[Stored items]
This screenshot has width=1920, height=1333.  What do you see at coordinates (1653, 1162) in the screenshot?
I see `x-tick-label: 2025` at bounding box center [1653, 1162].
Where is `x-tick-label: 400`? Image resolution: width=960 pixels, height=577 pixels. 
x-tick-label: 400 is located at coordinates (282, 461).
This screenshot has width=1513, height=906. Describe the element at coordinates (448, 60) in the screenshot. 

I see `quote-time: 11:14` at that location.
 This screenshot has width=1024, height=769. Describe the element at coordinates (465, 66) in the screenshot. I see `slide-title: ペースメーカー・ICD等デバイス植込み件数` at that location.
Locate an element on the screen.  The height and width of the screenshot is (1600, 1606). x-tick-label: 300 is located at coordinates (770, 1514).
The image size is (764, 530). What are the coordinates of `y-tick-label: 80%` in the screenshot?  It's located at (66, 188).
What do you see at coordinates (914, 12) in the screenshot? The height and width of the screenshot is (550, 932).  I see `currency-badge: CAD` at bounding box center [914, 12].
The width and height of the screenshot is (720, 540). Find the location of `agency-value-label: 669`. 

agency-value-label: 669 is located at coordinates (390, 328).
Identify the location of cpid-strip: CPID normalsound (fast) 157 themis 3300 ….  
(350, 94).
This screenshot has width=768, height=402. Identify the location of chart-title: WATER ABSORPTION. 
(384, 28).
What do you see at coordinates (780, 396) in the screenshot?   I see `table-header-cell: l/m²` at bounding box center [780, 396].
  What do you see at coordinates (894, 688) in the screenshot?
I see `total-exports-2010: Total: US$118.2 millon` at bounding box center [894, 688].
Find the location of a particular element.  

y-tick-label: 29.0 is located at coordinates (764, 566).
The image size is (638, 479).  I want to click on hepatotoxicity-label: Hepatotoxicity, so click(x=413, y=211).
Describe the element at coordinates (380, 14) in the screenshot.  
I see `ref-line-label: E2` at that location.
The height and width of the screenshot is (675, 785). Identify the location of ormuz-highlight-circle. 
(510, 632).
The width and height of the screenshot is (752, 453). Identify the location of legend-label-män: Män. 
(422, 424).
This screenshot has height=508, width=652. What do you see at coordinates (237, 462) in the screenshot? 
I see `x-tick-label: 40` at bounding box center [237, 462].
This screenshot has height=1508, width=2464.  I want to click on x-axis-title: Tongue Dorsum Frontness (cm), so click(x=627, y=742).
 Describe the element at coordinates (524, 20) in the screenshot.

_How to complete this task_. Edit the entries above by putting "Find the position of" wherever "Identify the location of" appears, and leave everything else as it is.

_Written response_.
This screenshot has width=1920, height=1333.  What do you see at coordinates (1653, 1162) in the screenshot?
I see `x-tick-label: 2025` at bounding box center [1653, 1162].
Where is `x-tick-label: 400`? Image resolution: width=960 pixels, height=577 pixels. 
x-tick-label: 400 is located at coordinates (282, 461).
This screenshot has width=1513, height=906. Describe the element at coordinates (448, 60) in the screenshot. 

I see `quote-time: 11:14` at that location.
 This screenshot has width=1024, height=769. Describe the element at coordinates (465, 66) in the screenshot. I see `slide-title: ペースメーカー・ICD等デバイス植込み件数` at that location.
Locate an element on the screen.  The height and width of the screenshot is (1600, 1606). x-tick-label: 300 is located at coordinates (770, 1514).
The image size is (764, 530). What are the coordinates of `y-tick-label: 80%` in the screenshot?  It's located at (66, 188).
What do you see at coordinates (914, 12) in the screenshot? The height and width of the screenshot is (550, 932).  I see `currency-badge: CAD` at bounding box center [914, 12].
The width and height of the screenshot is (720, 540). Find the location of `agency-value-label: 669`. 

agency-value-label: 669 is located at coordinates (390, 328).
Find the position of cpid-strip: CPID normalsound (fast) 157 themis 3300 ….  
(350, 94).
This screenshot has width=768, height=402. Find the position of chart-title: WATER ABSORPTION. 
(384, 28).
What do you see at coordinates (780, 396) in the screenshot?   I see `table-header-cell: l/m²` at bounding box center [780, 396].
  What do you see at coordinates (894, 688) in the screenshot?
I see `total-exports-2010: Total: US$118.2 millon` at bounding box center [894, 688].
Find the location of a particular element.  

y-tick-label: 29.0 is located at coordinates (764, 566).
The image size is (638, 479).  I want to click on hepatotoxicity-label: Hepatotoxicity, so click(x=413, y=211).
Describe the element at coordinates (380, 14) in the screenshot.  
I see `ref-line-label: E2` at that location.
The height and width of the screenshot is (675, 785). Find the position of ormuz-highlight-circle. 
(510, 632).
The width and height of the screenshot is (752, 453). Find the position of legend-label-män: Män. 
(422, 424).
This screenshot has height=508, width=652. What do you see at coordinates (237, 462) in the screenshot? 
I see `x-tick-label: 40` at bounding box center [237, 462].
This screenshot has height=1508, width=2464.  I want to click on x-axis-title: Tongue Dorsum Frontness (cm), so click(x=627, y=742).
 Describe the element at coordinates (524, 20) in the screenshot.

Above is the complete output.